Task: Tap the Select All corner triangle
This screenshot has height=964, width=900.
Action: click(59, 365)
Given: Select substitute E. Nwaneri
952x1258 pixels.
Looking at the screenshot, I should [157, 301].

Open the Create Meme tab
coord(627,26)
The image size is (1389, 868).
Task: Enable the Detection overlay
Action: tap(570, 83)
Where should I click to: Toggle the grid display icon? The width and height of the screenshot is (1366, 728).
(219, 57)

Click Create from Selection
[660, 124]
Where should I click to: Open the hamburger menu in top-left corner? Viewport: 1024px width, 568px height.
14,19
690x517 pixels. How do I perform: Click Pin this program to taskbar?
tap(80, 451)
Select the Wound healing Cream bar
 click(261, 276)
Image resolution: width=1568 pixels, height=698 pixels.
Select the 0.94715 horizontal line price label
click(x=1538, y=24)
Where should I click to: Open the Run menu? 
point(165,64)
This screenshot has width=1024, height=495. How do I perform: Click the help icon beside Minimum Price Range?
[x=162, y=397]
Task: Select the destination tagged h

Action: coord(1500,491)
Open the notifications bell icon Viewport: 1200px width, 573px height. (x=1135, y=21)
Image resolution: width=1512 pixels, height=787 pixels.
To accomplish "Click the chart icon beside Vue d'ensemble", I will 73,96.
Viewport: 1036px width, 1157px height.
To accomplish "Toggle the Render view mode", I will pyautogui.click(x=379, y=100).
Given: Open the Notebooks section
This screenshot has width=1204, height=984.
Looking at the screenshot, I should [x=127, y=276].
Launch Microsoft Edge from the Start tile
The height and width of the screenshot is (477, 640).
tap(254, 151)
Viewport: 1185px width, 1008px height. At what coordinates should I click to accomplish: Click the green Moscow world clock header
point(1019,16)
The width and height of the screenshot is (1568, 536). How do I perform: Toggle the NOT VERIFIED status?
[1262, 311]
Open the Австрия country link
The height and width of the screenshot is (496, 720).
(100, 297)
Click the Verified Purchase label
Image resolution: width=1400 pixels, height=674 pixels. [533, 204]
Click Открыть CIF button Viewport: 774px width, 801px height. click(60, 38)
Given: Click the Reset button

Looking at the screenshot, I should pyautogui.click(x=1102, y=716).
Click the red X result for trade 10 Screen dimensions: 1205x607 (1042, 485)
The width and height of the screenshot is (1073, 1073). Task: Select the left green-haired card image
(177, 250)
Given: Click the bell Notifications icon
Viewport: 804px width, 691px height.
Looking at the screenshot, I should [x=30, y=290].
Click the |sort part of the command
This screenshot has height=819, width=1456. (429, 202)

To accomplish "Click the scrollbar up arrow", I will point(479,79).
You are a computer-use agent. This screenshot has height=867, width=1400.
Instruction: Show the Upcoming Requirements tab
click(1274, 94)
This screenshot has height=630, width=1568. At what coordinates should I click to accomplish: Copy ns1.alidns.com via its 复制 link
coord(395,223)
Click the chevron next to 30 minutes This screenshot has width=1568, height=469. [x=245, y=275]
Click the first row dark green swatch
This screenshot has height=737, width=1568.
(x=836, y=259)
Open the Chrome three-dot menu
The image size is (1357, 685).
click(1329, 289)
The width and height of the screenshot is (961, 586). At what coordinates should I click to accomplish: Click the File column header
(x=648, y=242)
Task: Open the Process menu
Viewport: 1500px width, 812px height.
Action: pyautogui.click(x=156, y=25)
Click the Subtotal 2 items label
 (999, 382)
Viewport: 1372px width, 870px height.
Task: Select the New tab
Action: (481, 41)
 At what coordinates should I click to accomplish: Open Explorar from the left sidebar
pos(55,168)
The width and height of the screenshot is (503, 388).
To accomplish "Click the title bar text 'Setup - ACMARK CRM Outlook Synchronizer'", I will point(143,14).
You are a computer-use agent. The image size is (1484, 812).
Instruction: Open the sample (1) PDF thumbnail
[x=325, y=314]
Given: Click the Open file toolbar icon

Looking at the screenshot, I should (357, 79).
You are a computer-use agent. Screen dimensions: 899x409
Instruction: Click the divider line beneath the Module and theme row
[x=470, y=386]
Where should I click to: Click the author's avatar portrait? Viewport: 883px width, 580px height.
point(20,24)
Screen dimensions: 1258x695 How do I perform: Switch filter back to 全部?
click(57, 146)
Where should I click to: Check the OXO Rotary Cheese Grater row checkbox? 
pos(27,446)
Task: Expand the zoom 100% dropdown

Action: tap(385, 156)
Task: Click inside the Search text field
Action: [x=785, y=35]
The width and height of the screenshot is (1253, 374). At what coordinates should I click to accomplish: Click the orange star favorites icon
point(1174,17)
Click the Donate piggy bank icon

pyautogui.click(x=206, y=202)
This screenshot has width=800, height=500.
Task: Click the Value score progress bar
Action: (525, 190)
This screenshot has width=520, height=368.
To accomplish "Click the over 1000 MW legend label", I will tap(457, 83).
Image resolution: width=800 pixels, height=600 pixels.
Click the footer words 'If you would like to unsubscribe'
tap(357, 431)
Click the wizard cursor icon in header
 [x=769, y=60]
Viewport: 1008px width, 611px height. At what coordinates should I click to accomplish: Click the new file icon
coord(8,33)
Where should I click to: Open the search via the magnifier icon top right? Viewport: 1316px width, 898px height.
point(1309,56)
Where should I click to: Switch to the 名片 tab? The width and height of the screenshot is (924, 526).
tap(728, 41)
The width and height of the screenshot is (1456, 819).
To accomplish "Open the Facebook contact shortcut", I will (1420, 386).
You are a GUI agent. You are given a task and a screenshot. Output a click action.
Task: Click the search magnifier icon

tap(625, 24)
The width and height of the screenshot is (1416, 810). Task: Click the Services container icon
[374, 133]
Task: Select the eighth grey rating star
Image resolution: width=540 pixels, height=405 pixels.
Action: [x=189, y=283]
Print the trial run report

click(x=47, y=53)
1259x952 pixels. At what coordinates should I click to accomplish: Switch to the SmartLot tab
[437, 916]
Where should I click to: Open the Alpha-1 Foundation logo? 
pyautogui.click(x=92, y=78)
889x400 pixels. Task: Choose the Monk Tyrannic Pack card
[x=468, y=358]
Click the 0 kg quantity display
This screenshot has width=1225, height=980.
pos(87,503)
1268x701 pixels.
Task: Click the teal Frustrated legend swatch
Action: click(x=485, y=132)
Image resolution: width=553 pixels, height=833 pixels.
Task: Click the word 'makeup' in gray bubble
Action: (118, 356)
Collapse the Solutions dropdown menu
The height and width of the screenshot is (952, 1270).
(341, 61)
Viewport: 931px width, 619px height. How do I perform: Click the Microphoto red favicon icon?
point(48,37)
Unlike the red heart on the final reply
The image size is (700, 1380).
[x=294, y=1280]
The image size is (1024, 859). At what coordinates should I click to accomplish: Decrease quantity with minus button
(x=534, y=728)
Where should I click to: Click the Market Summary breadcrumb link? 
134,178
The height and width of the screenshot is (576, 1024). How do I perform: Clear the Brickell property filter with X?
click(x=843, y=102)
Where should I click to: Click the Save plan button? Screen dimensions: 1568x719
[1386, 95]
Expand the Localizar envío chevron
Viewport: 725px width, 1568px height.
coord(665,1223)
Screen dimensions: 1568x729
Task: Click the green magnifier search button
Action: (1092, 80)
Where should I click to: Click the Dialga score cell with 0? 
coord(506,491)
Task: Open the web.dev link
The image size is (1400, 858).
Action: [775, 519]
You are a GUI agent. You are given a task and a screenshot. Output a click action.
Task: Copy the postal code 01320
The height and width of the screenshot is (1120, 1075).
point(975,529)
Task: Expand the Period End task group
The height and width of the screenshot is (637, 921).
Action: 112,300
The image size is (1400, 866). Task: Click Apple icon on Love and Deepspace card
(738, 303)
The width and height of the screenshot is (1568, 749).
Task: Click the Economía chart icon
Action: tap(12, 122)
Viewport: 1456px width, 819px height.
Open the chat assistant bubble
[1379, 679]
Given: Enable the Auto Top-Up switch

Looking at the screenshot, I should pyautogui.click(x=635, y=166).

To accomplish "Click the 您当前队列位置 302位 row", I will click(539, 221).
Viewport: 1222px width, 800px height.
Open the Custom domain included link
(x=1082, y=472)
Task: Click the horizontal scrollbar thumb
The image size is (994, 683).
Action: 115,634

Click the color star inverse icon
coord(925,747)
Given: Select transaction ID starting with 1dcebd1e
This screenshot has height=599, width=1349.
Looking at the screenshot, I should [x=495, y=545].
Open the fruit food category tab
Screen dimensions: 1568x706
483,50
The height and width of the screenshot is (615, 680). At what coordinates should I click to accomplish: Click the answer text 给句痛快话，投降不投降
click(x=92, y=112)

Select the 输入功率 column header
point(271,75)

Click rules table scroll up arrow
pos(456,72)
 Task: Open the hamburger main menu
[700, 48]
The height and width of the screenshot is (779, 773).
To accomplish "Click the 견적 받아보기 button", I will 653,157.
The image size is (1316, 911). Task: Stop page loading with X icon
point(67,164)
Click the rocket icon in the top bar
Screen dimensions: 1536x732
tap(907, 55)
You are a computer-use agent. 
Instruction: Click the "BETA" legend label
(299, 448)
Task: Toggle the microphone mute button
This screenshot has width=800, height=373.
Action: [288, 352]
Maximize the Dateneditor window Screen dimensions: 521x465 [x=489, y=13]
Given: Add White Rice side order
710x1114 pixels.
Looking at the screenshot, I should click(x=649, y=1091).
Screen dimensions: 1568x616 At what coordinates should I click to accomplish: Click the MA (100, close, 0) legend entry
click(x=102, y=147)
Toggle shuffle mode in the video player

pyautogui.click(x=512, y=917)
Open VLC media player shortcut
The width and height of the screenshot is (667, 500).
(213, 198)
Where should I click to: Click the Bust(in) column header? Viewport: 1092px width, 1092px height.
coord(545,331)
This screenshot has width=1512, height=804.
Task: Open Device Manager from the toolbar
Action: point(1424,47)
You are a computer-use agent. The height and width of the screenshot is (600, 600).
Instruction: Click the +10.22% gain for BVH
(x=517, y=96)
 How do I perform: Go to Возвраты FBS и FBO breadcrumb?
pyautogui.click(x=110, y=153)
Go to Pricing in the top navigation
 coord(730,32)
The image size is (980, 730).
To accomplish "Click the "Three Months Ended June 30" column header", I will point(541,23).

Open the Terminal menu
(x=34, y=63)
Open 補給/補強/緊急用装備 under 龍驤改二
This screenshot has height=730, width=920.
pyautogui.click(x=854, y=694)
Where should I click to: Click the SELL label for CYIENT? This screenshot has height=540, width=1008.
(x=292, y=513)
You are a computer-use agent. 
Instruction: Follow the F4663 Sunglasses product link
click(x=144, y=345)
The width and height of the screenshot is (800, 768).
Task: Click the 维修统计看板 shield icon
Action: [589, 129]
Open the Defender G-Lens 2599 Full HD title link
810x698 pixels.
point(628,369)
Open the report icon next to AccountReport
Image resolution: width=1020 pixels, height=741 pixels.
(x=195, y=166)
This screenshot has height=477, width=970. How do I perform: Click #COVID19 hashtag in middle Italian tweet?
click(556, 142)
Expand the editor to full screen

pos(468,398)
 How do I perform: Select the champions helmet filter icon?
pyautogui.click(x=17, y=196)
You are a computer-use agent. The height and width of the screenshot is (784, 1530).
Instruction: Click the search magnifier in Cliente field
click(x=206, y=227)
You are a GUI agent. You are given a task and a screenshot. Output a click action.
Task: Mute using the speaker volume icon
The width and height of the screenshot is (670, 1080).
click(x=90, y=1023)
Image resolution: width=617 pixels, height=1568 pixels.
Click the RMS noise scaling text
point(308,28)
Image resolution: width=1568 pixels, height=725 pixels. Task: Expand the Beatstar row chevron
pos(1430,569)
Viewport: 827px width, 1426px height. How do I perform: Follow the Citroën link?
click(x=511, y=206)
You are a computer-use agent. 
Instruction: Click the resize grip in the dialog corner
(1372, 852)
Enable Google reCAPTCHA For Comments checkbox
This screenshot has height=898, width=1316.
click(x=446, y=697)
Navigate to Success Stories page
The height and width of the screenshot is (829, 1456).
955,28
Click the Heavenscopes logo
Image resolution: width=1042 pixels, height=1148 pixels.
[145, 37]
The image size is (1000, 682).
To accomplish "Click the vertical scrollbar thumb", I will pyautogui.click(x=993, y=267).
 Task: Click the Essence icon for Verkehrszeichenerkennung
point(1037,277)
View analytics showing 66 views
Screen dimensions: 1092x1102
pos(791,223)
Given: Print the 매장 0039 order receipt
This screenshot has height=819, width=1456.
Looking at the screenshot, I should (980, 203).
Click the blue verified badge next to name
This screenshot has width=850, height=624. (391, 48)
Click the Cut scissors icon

══════════

*TASK INSTRUCTIONS:*
Find the line with "The height and width of the screenshot is (576, 1024)." in the material above. Reproduce it and each line after it up to and including the line with "Viewport: 1456px width, 819px height.".

*EXERCISE RESULT:*
The height and width of the screenshot is (576, 1024). How do I perform: Clear the Brickell property filter with X?
click(x=843, y=102)
Where should I click to: Click the Save plan button? Screen dimensions: 1568x719
[1386, 95]
Expand the Localizar envío chevron
Viewport: 725px width, 1568px height.
coord(665,1223)
Screen dimensions: 1568x729
Task: Click the green magnifier search button
Action: (1092, 80)
Where should I click to: Click the Dialga score cell with 0? 
coord(506,491)
Task: Open the web.dev link
The image size is (1400, 858).
Action: [775, 519]
You are a GUI agent. You are given a task and a screenshot. Output a click action.
Task: Copy the postal code 01320
The height and width of the screenshot is (1120, 1075).
point(975,529)
Task: Expand the Period End task group
The height and width of the screenshot is (637, 921).
Action: 112,300
The image size is (1400, 866). Task: Click Apple icon on Love and Deepspace card
(738, 303)
The width and height of the screenshot is (1568, 749).
Task: Click the Economía chart icon
Action: tap(12, 122)
Viewport: 1456px width, 819px height.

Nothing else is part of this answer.